Set down each line of the data exactly, but not the pictures.

(Collected data entries)
◇ ◇ ◇
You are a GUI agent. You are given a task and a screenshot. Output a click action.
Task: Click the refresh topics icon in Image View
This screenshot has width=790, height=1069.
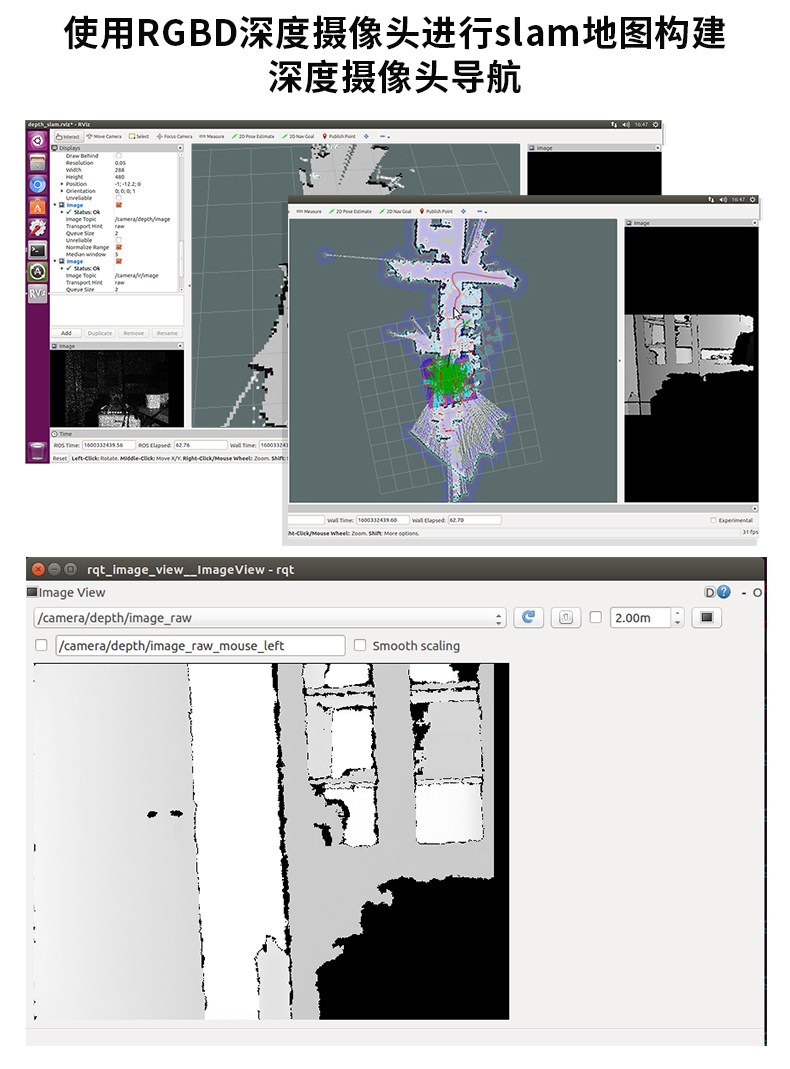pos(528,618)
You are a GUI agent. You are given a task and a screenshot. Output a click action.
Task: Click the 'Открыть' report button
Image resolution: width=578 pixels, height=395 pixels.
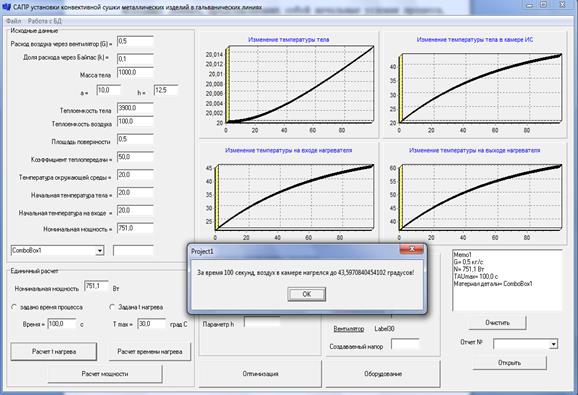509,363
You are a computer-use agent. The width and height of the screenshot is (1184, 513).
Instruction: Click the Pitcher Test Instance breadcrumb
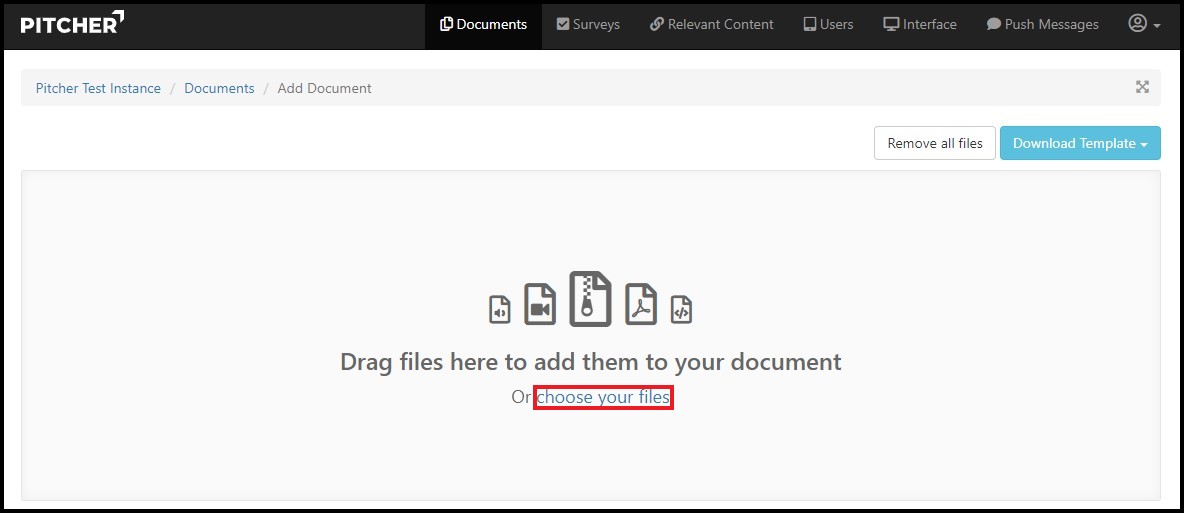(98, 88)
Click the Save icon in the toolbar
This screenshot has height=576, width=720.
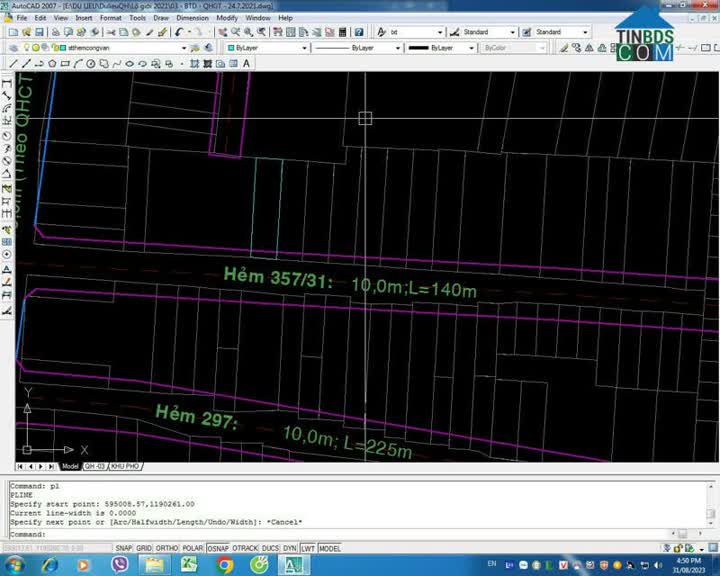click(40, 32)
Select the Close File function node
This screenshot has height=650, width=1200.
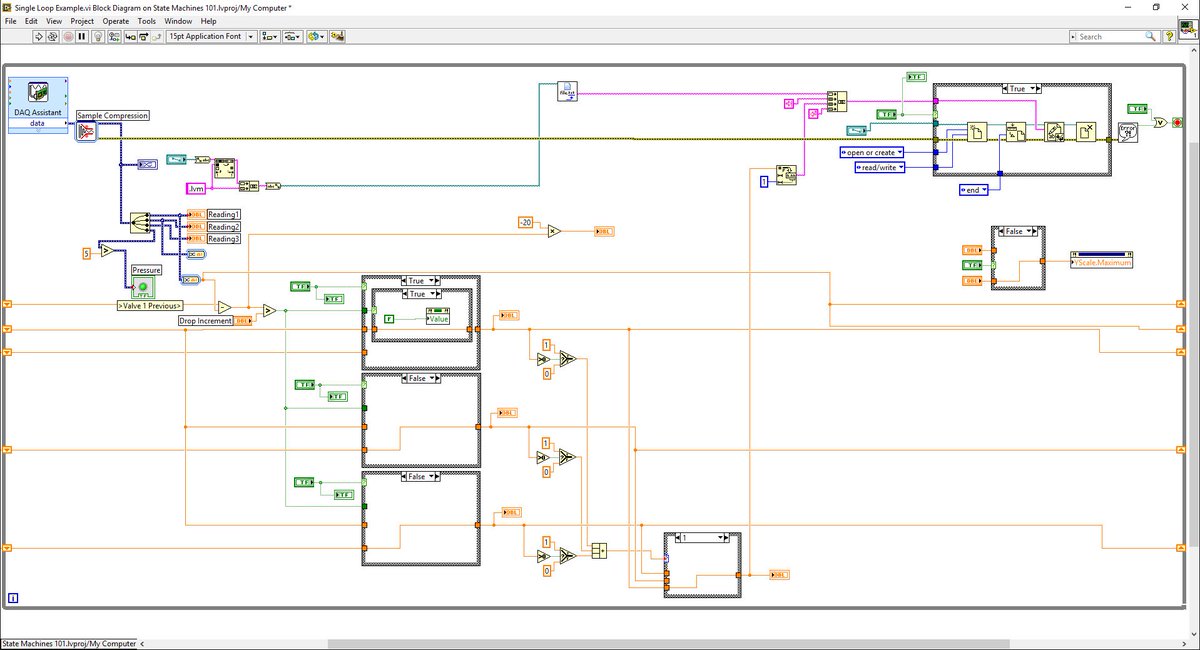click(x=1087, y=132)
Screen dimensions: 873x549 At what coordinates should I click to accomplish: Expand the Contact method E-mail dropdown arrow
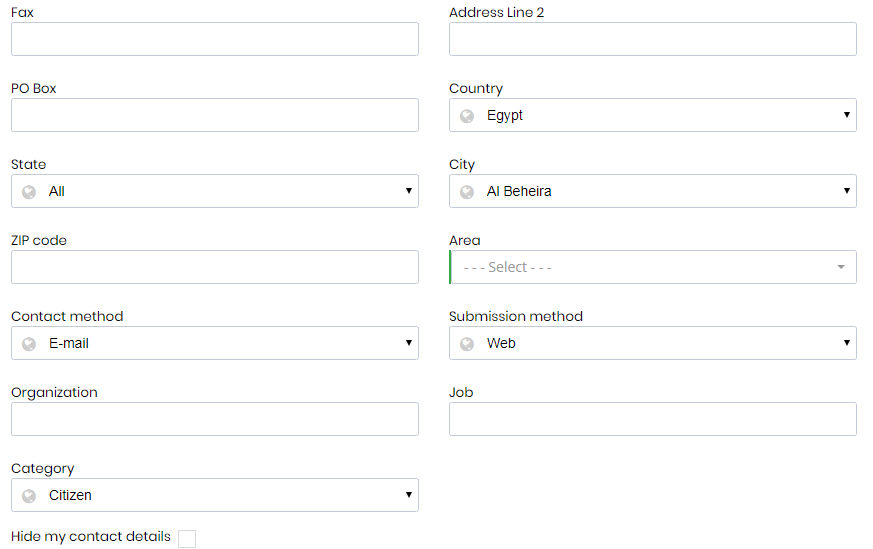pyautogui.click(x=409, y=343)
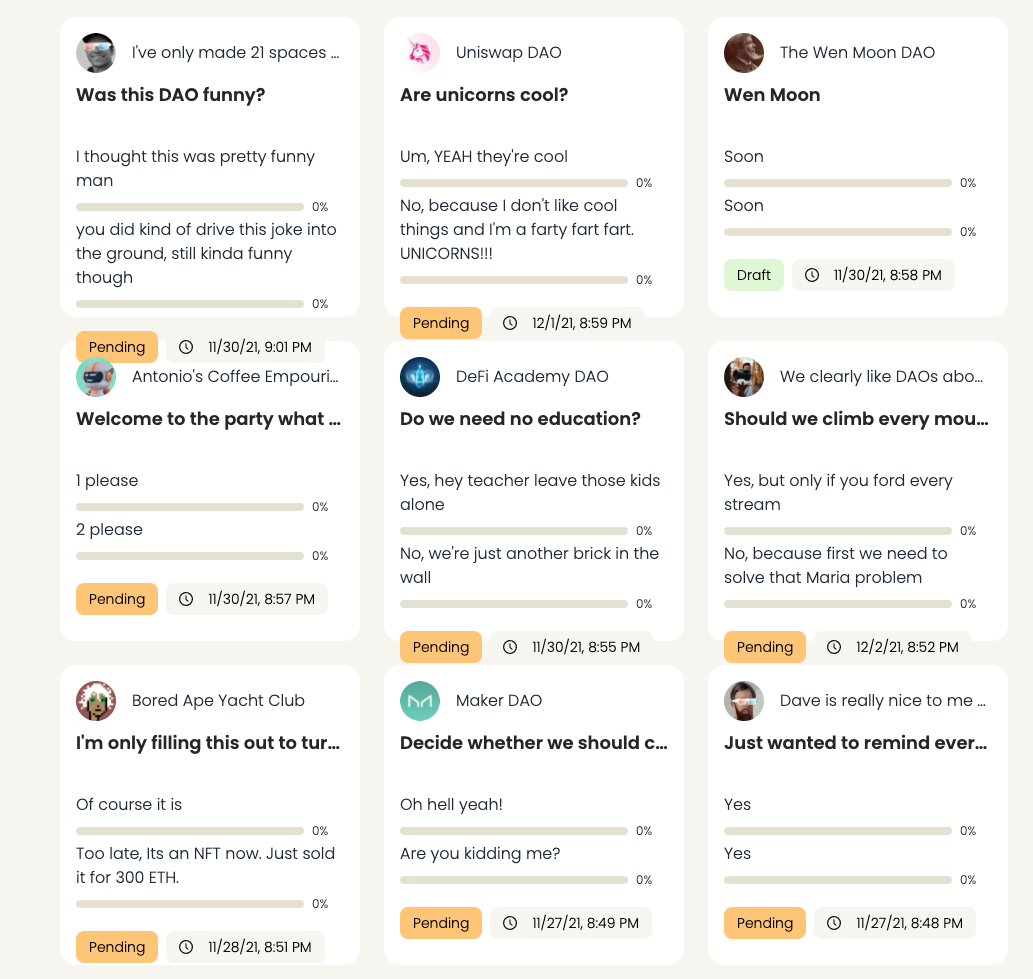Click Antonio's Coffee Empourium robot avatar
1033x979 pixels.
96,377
◇ ◇ ◇
### ANSWER BOX
You are a GUI agent. You are given a task and a screenshot. Output a click action.
Task: Click the refresh topics icon in Image View
This screenshot has width=790, height=1069.
pos(528,618)
You are a GUI agent. You are given a task and a screenshot. Output a click action.
Task: Click the 'Открыть' report button
Image resolution: width=578 pixels, height=395 pixels.
509,363
You are a computer-use agent. The width and height of the screenshot is (1184, 513).
Instruction: Click the Pitcher Test Instance breadcrumb
(98, 88)
Click the Save icon in the toolbar
This screenshot has height=576, width=720.
click(40, 32)
Select the Close File function node
This screenshot has height=650, width=1200.
click(x=1087, y=132)
Screen dimensions: 873x549 At what coordinates should I click to accomplish: Expand the Contact method E-mail dropdown arrow
pyautogui.click(x=409, y=343)
Click Antonio's Coffee Empourium robot avatar
1033x979 pixels.
96,377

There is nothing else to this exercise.